Na noite de 27 para 28 de junho de 1877, uma força russa sob o comando do Major-general Mikhail Ivanovich Dragomirov construiu uma ponte flutuante sobre o Danúbio em Svishtov. Após uma curta batalha os russos estabeleceram uma testa de ponte na margem oposta. No dia 28 atacaram Svishtov e forçaram a retirada da força otomana que a defendia. A partir daqui, as forças russas formaram três corpos e avançaram em três direções: a força principal, sob o comando do General Joseph Vladimirovich Gourko, avançou para a cordilheira dos Balcãs, o obstáculo mais significativo entre o Danúbio e Constantinopla; uma força sob o comando do Czarevich Alexander Alexandrovich, o futuro Czar Alexandre III da Rússia, avançou para a fortaleza de Ruschuk, no flanco esquerdo russo; outra força, sob comando do General Nikolai Kridener, dirigiu-se para Nikopol, que tomou a 16 de julho, e daí avançou sobre Pleven, que manteve cercada entre 20 de julho e 10 de dezembro.

Mapa da Guerra Russo-Turca na região dos Balcãs.
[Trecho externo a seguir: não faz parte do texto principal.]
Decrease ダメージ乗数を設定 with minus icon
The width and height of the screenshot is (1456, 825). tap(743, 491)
O mapa em tamanho original poe des visto em https://history-maps.com/story/Russo-Turkish-War-1877-1878

Neste ponto, a força russa foi dividida em três partes: o Destacamento Oriental sob o comando do Czarevich Alexander Alexandrovich, o futuro Czar Alexandre III da Rússia, designado para capturar a fortaleza de Ruschuk e cobrir o flanco oriental do exército; o Destacamento Ocidental, para capturar a fortaleza de Nikopol, Bulgária e cobrir o flanco ocidental do exército; e o Destacamento Avançado sob o comando do Conde Joseph Vladimirovich Gourko, que foi designado para se mover rapidamente via Veliko Tarnovo e penetrar nas Montanhas Balcânicas, a barreira mais significativa entre o Danúbio e Constantinopla.
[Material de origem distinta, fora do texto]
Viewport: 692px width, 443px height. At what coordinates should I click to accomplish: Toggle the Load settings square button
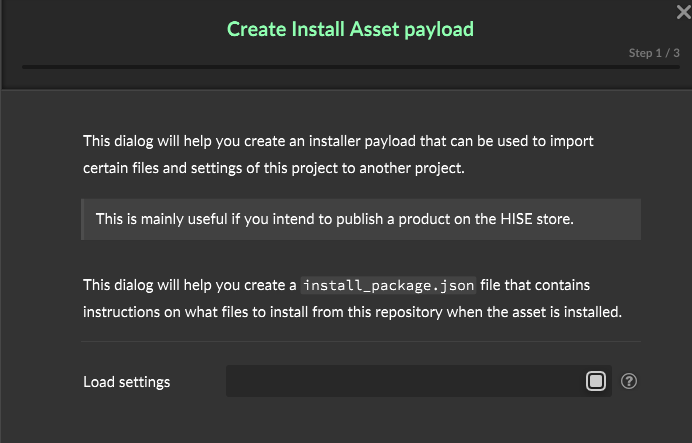(596, 381)
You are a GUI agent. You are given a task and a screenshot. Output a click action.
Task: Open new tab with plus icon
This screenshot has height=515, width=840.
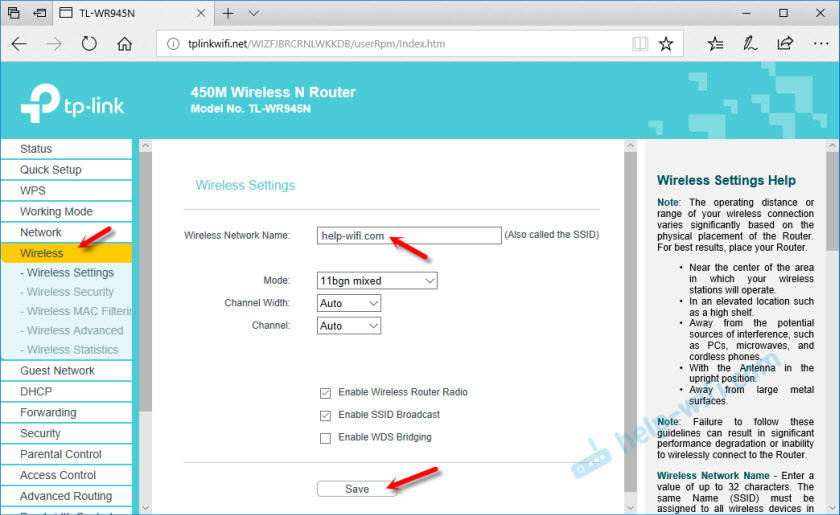tap(227, 13)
Para a travessia da cordilheira dos Balcãs, a principal passagem, a que permitia o trânsito de um volume grande tropas e todo o sistema logístico, era o Passo de Shipka, com uma extensão de 27 km, a uma altitude de 1.333 m, entre Gabrovo e Kaganlik. Esta passagem importante na cordilheira foi ocupada pelas tropas russas a 21 de agosto. Pouco tempo depois, as forças otomanas lançaram um contra-ataque e retomaram o controlo daquela passagem. A força russa, que incorporava um corpo de tropas búlgaras, tentou expulsar os otomanos, a 26 de agosto, mas a batalha terminou num impasse. Os otomanos voltaram a atacar as forças russas, a 16 de setembro, mas sem sucesso. Só após a conquista de Plevna, os russos conseguiram reunir uma força suficiente para se apoderarem do Passo de Shipka. O ataque russo foi lançado no dia 8 de janeiro de 1878 e os otomanos foram derrotados. Estava aberto o caminho para Constantinopla.
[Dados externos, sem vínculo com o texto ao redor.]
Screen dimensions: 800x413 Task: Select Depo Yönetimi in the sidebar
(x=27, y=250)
Após a vitória russa em Shipka Pass, o comandante russo, Gen. Joseph Vladimirovich Gourko, começou a movimentar as suas tropas em direção a Constantinopla. No itinerário apenas foi necessário neutralizar a fortaleza Plovdiv, sob comando de Suleiman Pasha. A 16 de janeiro a cidade foi tomada pelas forças russas. As forças otomanas recuaram para os arredores de Constantinopla. Quando as forças russas se preparavam para atacar a capital otomana, os Britânicos e os Franceses intervieram e a Rússia teve de concordar em estabelecer um tratado de paz com o Império Otomano. No dia 3 de março de 1878, foi assinado Tratado de San Stefano.